Culture psychology is the study of how behavioural and psychological tendencies are embedded within the culture. This essentially means that one’s culture directly influences how they are “tailored”. The fact that the mind and culture are inseparable serves as a major tenet in cultural psychology. Here, psychological processes are shaped by local cultural practices making an individual stand out just because of their culture. It is within this field of study the 4I’s of psychology come. Namely these are: Individual, interactions, Institutions and Ideologies. These directly affect how individuals behave and relate (“Psychology,” 2002).
The study here is dedicated to determining how the members of different cultures differ as a result of different psychological traits. These could include language acquisition, family relationships and emotions. The similarities and differences between (and within) cultures are determined within this branch of psychology. A good difference of how different cultures vary would be the way individuals from diverse cultures express happiness. Happiness is a feeling that can be experienced by everyone, but the distinction comes where they show that they are happy (Ratner, 2008).
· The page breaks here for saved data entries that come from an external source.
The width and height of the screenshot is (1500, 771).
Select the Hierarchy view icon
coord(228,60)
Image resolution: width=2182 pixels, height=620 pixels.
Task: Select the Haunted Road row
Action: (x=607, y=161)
Role of Critical Thinking in Cross-Cultural Psychology
Critical thinking is a fundamental and essential component of learning where psychology lies. These especially come to play where one is in a foreign country, and they are required to make a decision on a situation they are not very familiar. Although something may be normal for the culture, it is challenging to suspend judgement on issues one is not all familiar with. Cultural expectations and norms affect how individuals react to various situations. Critical thinking has been shown to reduce conflict that could exist between (and among) individuals of various cultures (Ratner, 2008).
Essentially, critical thinking allows an individual from a different culture to make a sound and lucid judgement about other cultures. People who cling to certain beliefs even in the absence of confirming evidence normally end up making unjustified judgements that in the end prove detrimental to human coexistence. Cross cultural psychologists are, therefore, encouraged to avoid generalizations; mostly biased. It is required that they require a great deal of abstraction and imagination as far as a number of diverse cultures are involved (Ratner, 2008).
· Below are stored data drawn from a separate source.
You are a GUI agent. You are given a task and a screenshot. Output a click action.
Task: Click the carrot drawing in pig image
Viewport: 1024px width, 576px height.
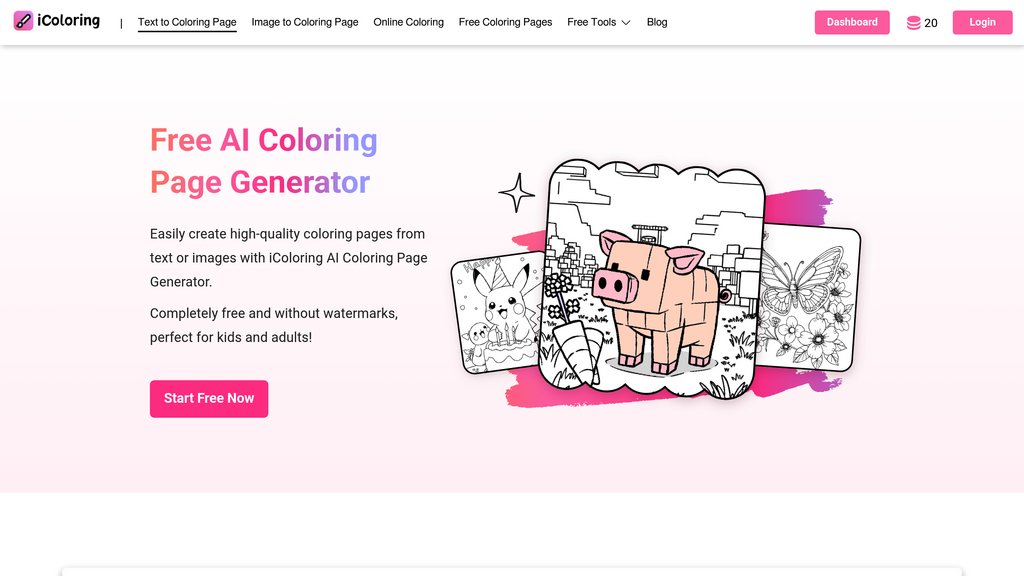pos(578,353)
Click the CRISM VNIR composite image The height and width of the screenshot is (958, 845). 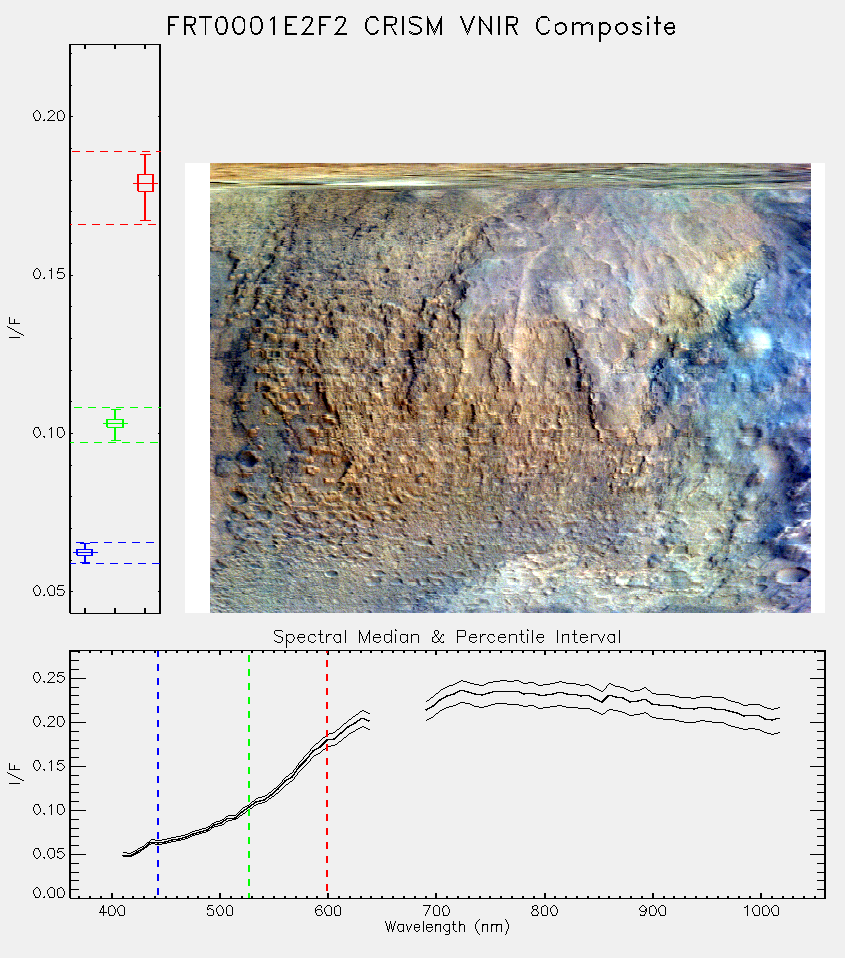coord(510,388)
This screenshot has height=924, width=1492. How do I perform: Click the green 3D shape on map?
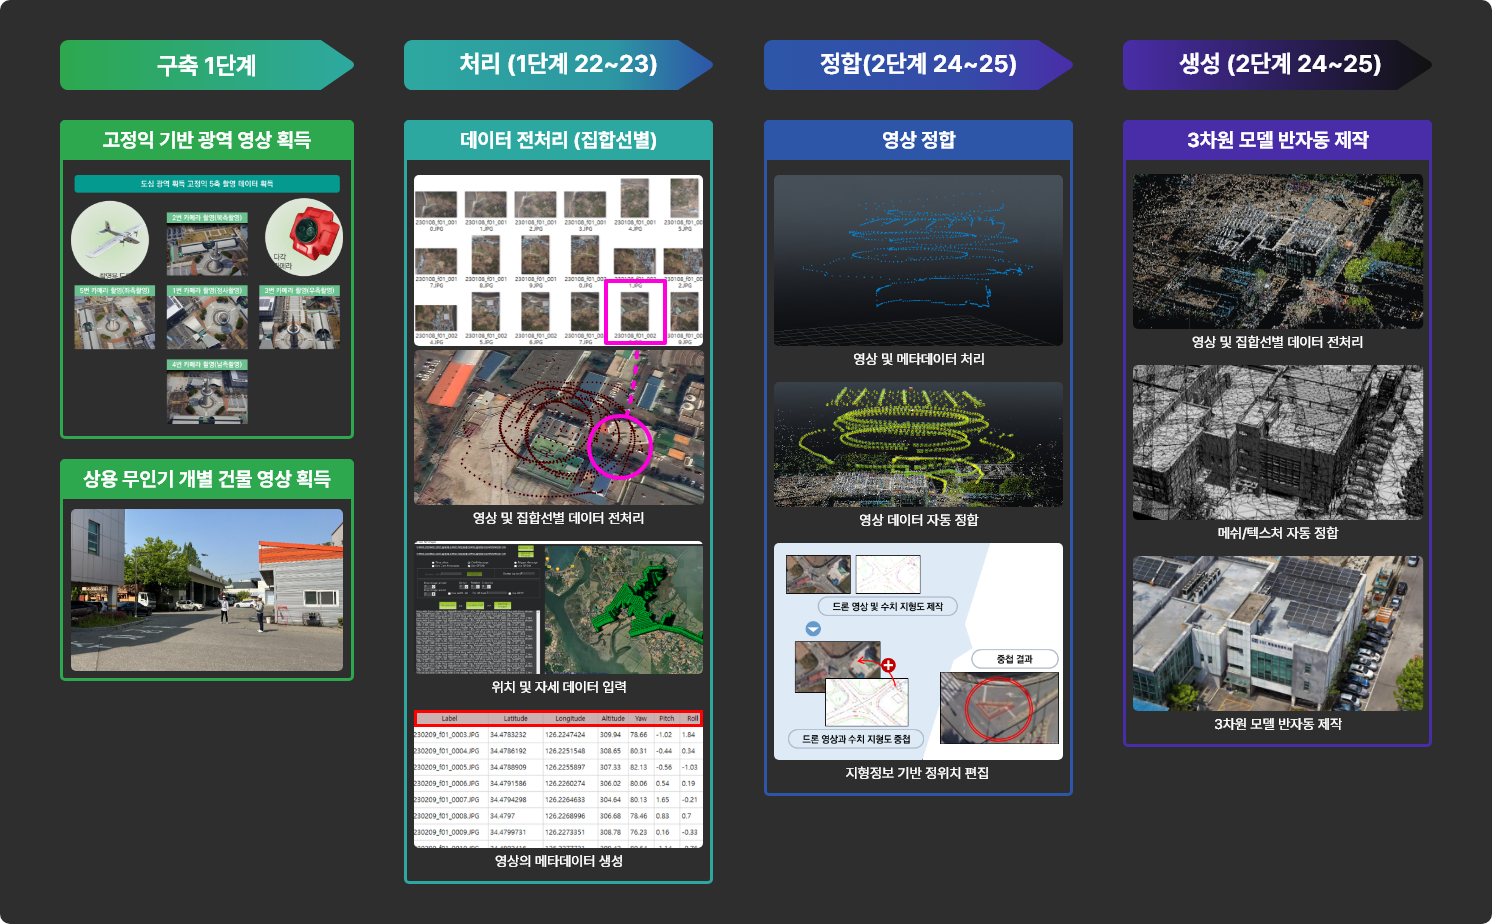coord(632,599)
Methodology Associated with Cross-Cultural Research
There are four fundamental goals of research in cross psychology. These are description, interpretation, prediction and management. Quantitative research methodology approaches data in a comparative manner. These will essentially provide statistical relationships within the said data enabling one to make sound judgements. Qualitative measures, on the other hand, are employed where the phenomena in question is difficult to measure (Ratner, 2008).
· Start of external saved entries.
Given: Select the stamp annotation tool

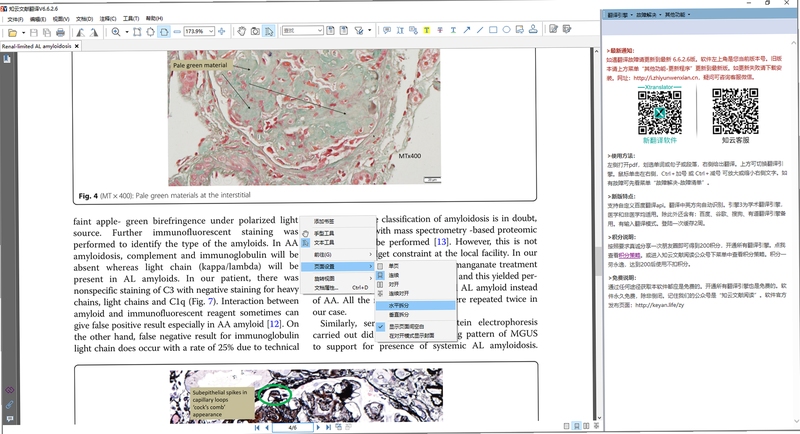Looking at the screenshot, I should click(533, 29).
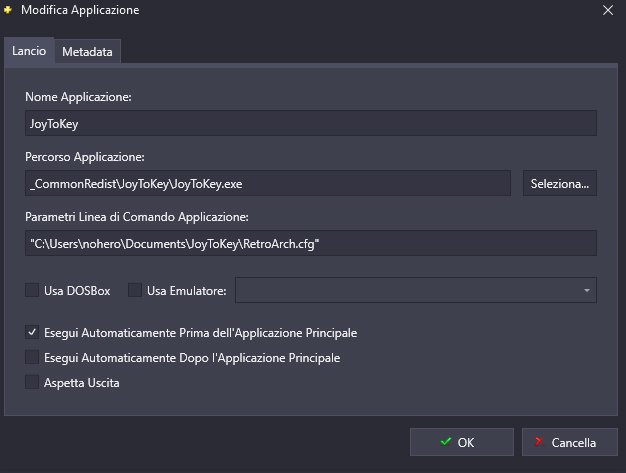Click the red X icon on Cancella
This screenshot has width=626, height=473.
tap(539, 441)
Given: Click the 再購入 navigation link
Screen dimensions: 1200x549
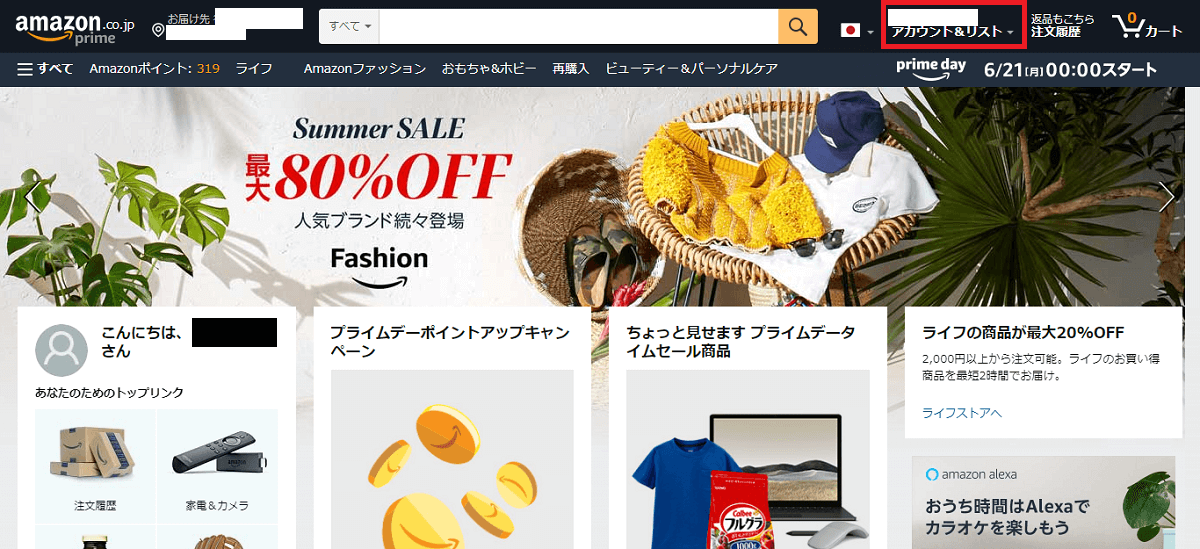Looking at the screenshot, I should coord(572,69).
Additionally, the researcher should identify the goals they need to achieve and also how they hope to achieve them. This is done by blending these two methods in a manner that efficiency can be achieved. Correlational approaches also come to play and go a long way in ensuring the data concerning the various cultures under study is correct.
Conclusively, culture and cross-cultural psychology are different concepts; to mention the least. Cultural psychology is embedded within cross-cultural in the sense that it forms a build-up; one culture is used vis-a-vis the other. As such, getting it right from the very beginning is necessary as it serves as a foundation to diversity. It is, however, necessary to realise that the major difference between the two is their scope; whereas cultural psychology is concerned with a specific culture, its counterpart focuses on various cultures (“Psychology,” 2002).
Psychology. (2002). Danbury, Conn.: Grolier Educational.
Ratner, C. (2008). Cultural psychology, cross-cultural psychology, and indigenous psychology. New York: Nova Science Publishers.